Our concept for strategic engagement was two-fold:
- Make the content easily accessible to the highest number of relevant people
- Use partners to reach the highest number of relevant people

Make the Content Easily Accessible
Before we produced the content we needed to define how people would access it. With our small budget and desire for wide exposure, social media was chosen as our channel.  Avid social media users ourselves, we knew that targeting the message would be worth the while. And we believed that aiming for quality over quantity would yield the best results and facilitate a feeling of discovery that so appeals to adventure travelers.

We decided to produce a dedicated microsite for the Rough.Real.Remote. journey where the vidoes and blog posts would be posted, but we did not anticipate that people would initially view the content on the website. Rather, we correctly assumed that people would discover the content through social media, and we would place it in front of those people who we thought would be most interested in it. They would visit the microsite when they were searching for more information.

Certainly, you can’t control social channels once your content is released, but you can control how and when it gets put out there, and that makes all the difference.

Our goal was to have people discover our videos over social media and then turn to the website for more information. We knew that if a person was interested in Greenland, once they viewed one video they would either find the previous episodes or tune in the following week for the next in the series.

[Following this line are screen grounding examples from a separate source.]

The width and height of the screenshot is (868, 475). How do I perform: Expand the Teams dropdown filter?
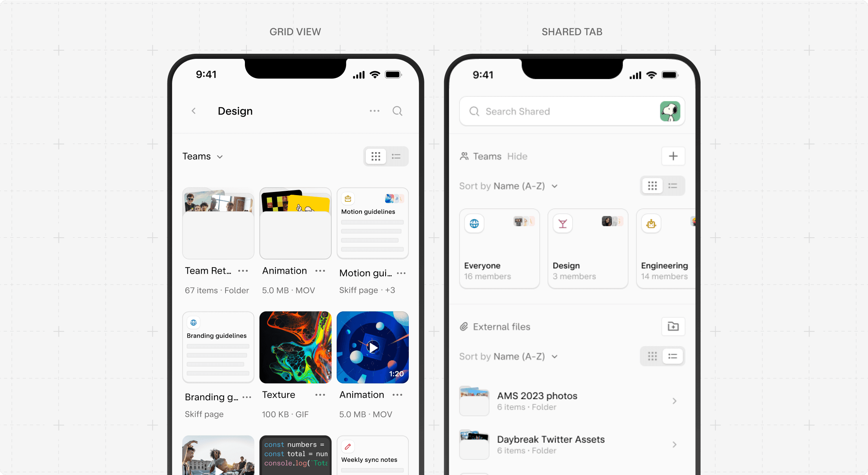pos(203,156)
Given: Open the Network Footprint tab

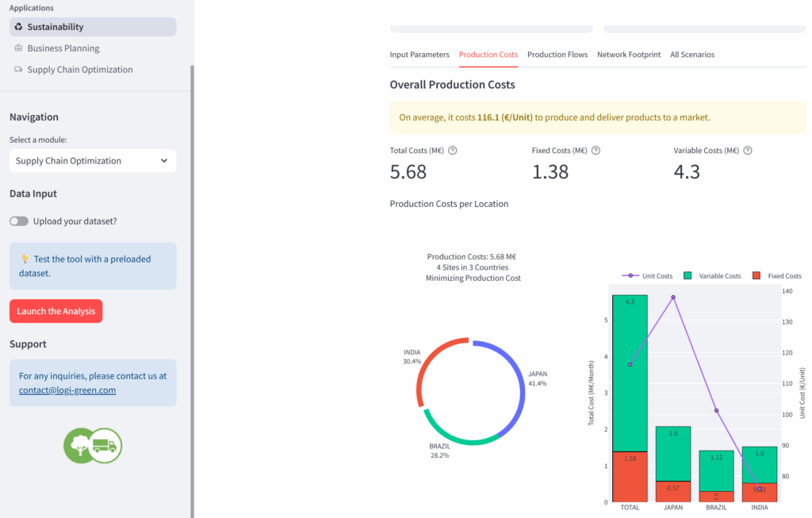Looking at the screenshot, I should coord(629,55).
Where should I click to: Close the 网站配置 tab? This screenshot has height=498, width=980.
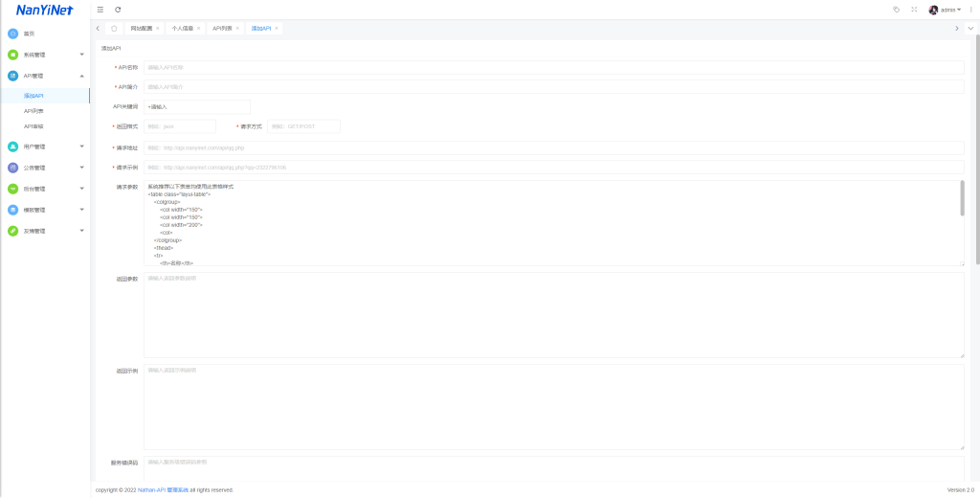[x=158, y=29]
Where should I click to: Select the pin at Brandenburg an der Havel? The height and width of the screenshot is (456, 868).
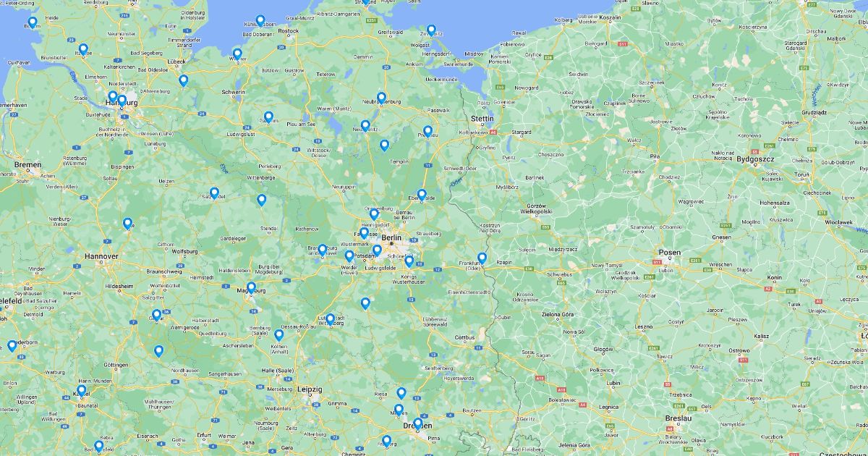323,250
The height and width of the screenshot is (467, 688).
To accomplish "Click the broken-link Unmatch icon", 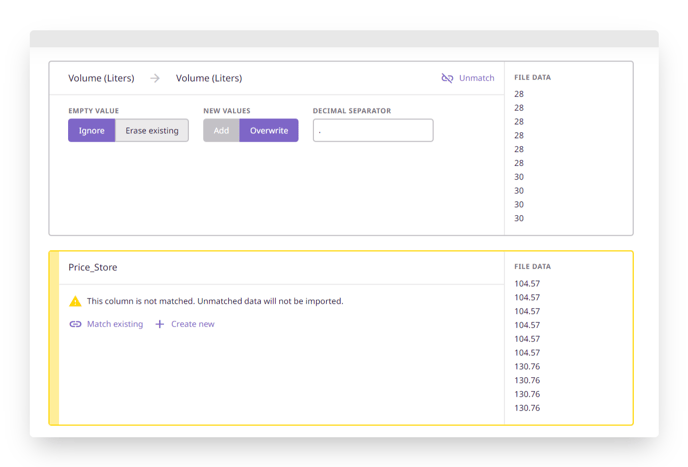I will pyautogui.click(x=447, y=78).
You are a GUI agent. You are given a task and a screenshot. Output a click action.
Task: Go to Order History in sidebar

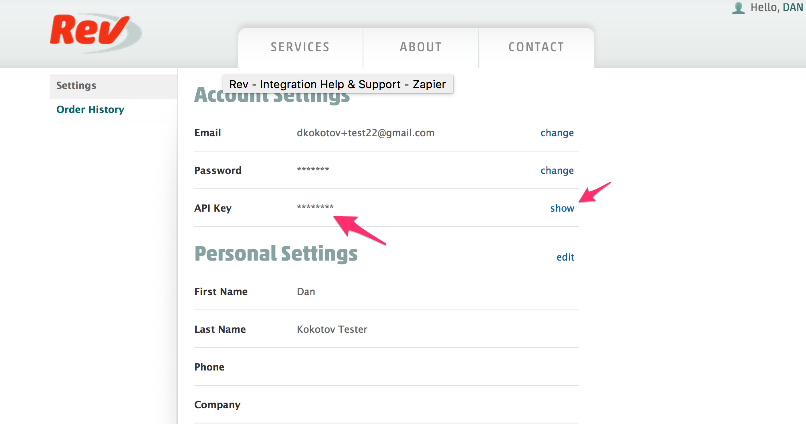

After we had determined the shortest path to the content, we engaged our partners.  We had two sets of “partners” – our project partners Air Greenland and Visit Greenland and our ambassadors/influencers.

Project Partners
Our key partners shared our goals and were willing to work with us, and our combined voices took the message further. For example, Air Greenland, has left a link to the final episode, Settlement Songs, on their homepage since the end of the campaign, and as a result of the airline’s reach across the globe people from 70 different countries have clicked onto the landing page for that film.

Our partners also traced the Rough. Real. Remote. journey through their respective Facebook and Twitter feeds. Although the posts on each channel were not identical, they followed the same ideas and themes as outlined in the overarching content plan that we will describe in our next post [in-blog- link].

Therefore, we staggered them over the course of the day (GTE posted first for early morning in Europe, we posted for early morning in Greenland and Air Greenland posted for early morning in North America), and this timezone sensitive scheduling allowed us to reach broader audiences and remain active and engaged with users at different times of the day.

Ambassadors/ Influencers
Secondly, we identified ambassadors and influencers (we will post on this tactic in detail later on) who would be interested in our content.  These ambassadors and influencers were individuals as well as companies who we thought would gain social capital by spreading our message – they were either enthusiasts or supporters of Greenland, or they were innovative, early adopters in the adventure industry.

Bringing it All Together
Along with our partners, we made our content easily accessible to people and companies who were interested in our product. This broad orchestration of engagement helped us target people who considered our content valuable to them, because it was in line with their interests.  These people were more likely to explore our content and therefore help us reach our key goal of raising awareness of the region and inspiring people to one day visit Greenland.

As such the concept of strategic engagement was a matter of using a combination of our brand values and social media goals to set up a plan of action based on our interest in finding and engaging with oncoming traffic that we knew would turn up and show an interest in Greenland once we set in motion down the road we had planned for ourselves.